Hi all,
we visited you for your new years party and yesterday evening nadka and me from Stuttgart/shackspace brought you a box of club mate cola.
When trying to get another box of Club Mate unfortunately our car wasn't where we left it and so we learned the hard way about blue marked parking spaces.
Anyways we'll drop off the box tonight.
Last time me and makefu were amazed by how good the ledbar turned out and built some/are in the process of building 50 linkable rgbboxes. https://github.com/excogitation/rgbcubes Maybe someone from the ledbar hackers is at brmlab later to talk to?
Also I bring another little project if someone wants to play with PID loops in an analog way. https://picasaweb.google.com/m/viewAlbum?uname=115792422633543473919&aid...
Last time we went into the lab downstairs and whished there was a radiation sign on the door ... maybe that could happen sometime - so you can educate people beforehand / give them a chance not to go in ;-)
Anyways it coused me to start a fundraiser at our hackerspace to take part in radiation detection+online mapping and I then found a really cheap solution. Two kits from http://radioactiveathome.org/map/ are being built (total cost of one ~30€). Maybe taking part would also be interesting for some of you.
Best Regards and see you in a bit, exco
Hi!
On Fri, Feb 13, 2015 at 06:38:03PM +0100, Christian Stöveken wrote:
Last time me and makefu were amazed by how good the ledbar turned out and built some/are in the process of building 50 linkable rgbboxes. https://github.com/excogitation/rgbcubes Maybe someone from the ledbar hackers is at brmlab later to talk to?
Ooh, that's pretty! Great work there. We had some similar ideas in the early stages of the project (converting it to a kit form and having a build-at-home version), unfortunately we never had the time and dedication to pull it through. BTW, is this your target brightness or do you plan to use some higher-luminosity LEDs for next iterations?
Note that when you have many high-current LEDs connected to the same PSU and shared bus and the lines are several meters long, you *may* start hitting AC interference etc. issues if you didn't design your bus properly; that happenned to us in the first version of ledbar. Just something to keep in mind as you scale things up.

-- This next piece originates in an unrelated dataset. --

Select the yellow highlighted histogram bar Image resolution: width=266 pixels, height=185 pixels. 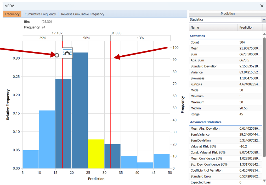click(96, 154)
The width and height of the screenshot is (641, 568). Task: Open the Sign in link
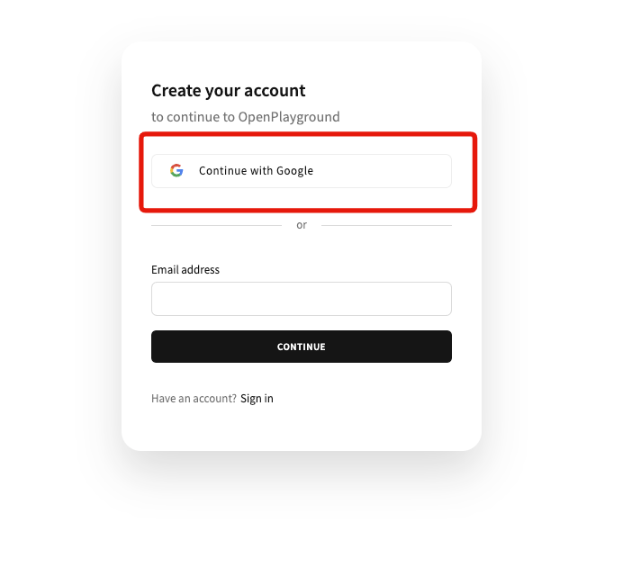[x=257, y=399]
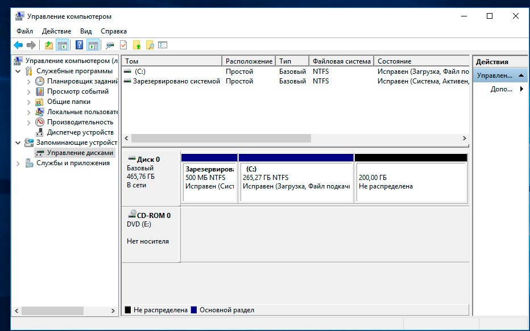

Making the cubes individually controlled and IOT is also an excellent idea - it wasn't a good fit for ledbar, but two guys at our hackerspace (TomSuch & da3m0n22) built essentially a platform for exactly that, including an Android control app etc. Maybe you catch them in the space tonight, or you can ask others for "MoodyLight" and there likely are some prototypes lying around in the hackerspace. It might be nice to join forces.